Your tasks:
a) In the stock purchase warrant, rewrite the part between "means and includes" and "partial exercise hereof.", inclusive, with "substitution" swapped for "exchange".
b) Extend the stock purchase warrant by writing what comes after its final sentence.

Reading passage:
* * * * *
VENUS EXPLORATION, INC.
COMMON STOCK PURCHASE WARRANT
VENUS EXPLORATION, INC., a Delaware corporation ("Venus Exploration"), hereby
certifies that for value received the registered owner hereof or its registered
assigns (collectively, the "Holder") is entitled, subject to the terms and
conditions set forth below, to purchase from Venus Exploration up to _______
shares of Common Stock of Venus Exploration, Inc. (the "Common Stock"),
exercisable at any time until the expiration date set forth below, at the
purchase price set forth below (the "Purchase Price"). As used herein, "Warrant"
means and includes this Warrant and any purchase warrant of Venus Exploration
hereafter issued in substitution for or to replace this Warrant or to evidence
the continuing effect of this Warrant after any partial exercise hereof.
Registered Owner: ___________________________________________________________
Purchase Price (until 2:00 p.m. Central Time, May 30, 2007): 40 cents ($0.40)
per share.
Expiration Date: 2:00 p.m. Central Time, May 30, 2007, unless sooner
terminated pursuant to this Warrant.
1. Exercise.
1.1 Manner. This Warrant may be exercised in whole or in part, from time to
time, by the Holder by delivering this Warrant, together with a Subscription in
the form appearing as Exhibit "1" hereto properly completed and duly executed by
or on behalf of the Holder, to the principal offices of Venus Exploration or
Venus Exploration's transfer agent accompanied by payment in cash or by
certified or bank check, payable to the order of Venus Exploration in an amount
equal to the Purchase Price (as then adjusted) multiplied by the number of
shares of Common Stock as to which this Warrant is then being exercised. Holder
also agrees to provide such documentation as Venus Exploration may reasonably
request in order to determine that such shares of Common Stock may be issued in
compliance with applicable federal and state securities laws.
1.2 Certificates. Venus Exploration will, or will direct its transfer agent
to, issue, and reissue, as applicable, as soon as practicable after any exercise
of this Warrant, and in any event within ten days thereafter, at Venus
Exploration's expense, in the name or names of the Holder and deliver to the
Holder, or as the Holder may direct (on payment by the Holder of any applicable
transfer taxes and compliance with Section 5 hereof), certificates for the
number of fully paid and nonassessable shares of Common Stock as to which this
Warrant is so exercised.
1.3 Date of Issuance or Reissuance. Notwithstanding Section 1.2, any shares of
Common Stock as to which this Warrant is exercised shall be deemed issued or
reissued, as applicable, on and as of the date of such exercise, and the Holder
or the person or persons designated by the Holder as therein provided shall
thereupon be deemed to be the owner or owners of record thereof.
* * * * *
Entries shown:
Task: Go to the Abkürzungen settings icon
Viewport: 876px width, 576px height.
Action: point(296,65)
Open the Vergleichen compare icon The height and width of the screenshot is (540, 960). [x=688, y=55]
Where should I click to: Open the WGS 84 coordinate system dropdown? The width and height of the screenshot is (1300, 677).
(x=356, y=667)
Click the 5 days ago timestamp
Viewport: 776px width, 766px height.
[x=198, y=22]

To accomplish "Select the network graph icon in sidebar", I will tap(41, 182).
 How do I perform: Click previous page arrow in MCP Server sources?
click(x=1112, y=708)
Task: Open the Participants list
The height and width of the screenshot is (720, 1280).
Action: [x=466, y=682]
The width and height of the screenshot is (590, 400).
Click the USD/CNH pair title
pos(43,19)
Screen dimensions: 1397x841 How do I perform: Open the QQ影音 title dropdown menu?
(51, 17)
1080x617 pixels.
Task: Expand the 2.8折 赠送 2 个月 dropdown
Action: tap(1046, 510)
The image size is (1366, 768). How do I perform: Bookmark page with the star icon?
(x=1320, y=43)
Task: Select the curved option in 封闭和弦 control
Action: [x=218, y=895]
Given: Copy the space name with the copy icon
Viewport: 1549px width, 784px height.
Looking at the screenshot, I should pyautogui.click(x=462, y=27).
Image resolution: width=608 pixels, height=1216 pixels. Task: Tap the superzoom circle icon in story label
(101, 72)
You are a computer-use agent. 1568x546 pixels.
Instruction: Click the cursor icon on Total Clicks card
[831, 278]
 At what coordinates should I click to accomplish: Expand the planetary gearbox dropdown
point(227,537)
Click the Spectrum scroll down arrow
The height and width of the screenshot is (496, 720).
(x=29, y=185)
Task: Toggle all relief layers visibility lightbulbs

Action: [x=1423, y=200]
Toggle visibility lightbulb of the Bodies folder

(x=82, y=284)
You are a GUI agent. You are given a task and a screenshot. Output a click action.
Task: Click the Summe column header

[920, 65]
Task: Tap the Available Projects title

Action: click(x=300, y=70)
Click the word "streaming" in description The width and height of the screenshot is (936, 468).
* * * * *
Answers to the problems:
a)
means and includes this Warrant and any purchase warrant of Venus Exploration
hereafter issued in exchange for or to replace this Warrant or to evidence
the continuing effect of this Warrant after any partial exercise hereof.

b)
1.4 Fractional Shares of Common Stock. No fractional shares of Common Stock or
scrip representing fractional shares of Common Stock shall be issued upon the
exercise of this Warrant. With respect to any fraction of a share of Common
Stock called for upon any such exercise hereof, Venus Exploration shall pay to
the Holder an amount in cash equal to such fraction multiplied by the current
market value of a share of Common Stock, determined as follows:
(a) If the Common Stock is listed on a national securities exchange or
admitted to unlisted trading privileges on such exchange, the current value
shall be the last reported sale price of the Common Stock on such exchange on
the last business day prior to the date of exercise of this Warrant, if no such
sale is made on such day, the average closing bid and asked prices for such day
on such exchange; or
(b) If the Common Stock is not listed or admitted to unlisted trading
privileges, the current value shall be the last reported sale price (or prices,
if applicable) or the mean of the last reported bid and asked prices reported on
the National Association of Securities Dealers Automated Quotation System
("NASDAQ") (or, if not so quoted on NASDAQ, by the National Quotation Bureau,
Inc.) on the last business day prior to the date of the exercise of this
Warrant; or
(c) If the Common Stock is not so listed or admitted to unlisted trading
privileges and prices are not reported on NASDAQ, the current value shall be an
amount, not less than the book value, determined in such reasonable manner as
may be prescribed by the Board of Directors of Venus Exploration.
2. Adjustments.
2.1 Common Stock Defined. Whenever reference is made in this Warrant to the
issue or sale of Common Stock, the term "Common Stock" shall mean the Common
Stock of Venus Exploration.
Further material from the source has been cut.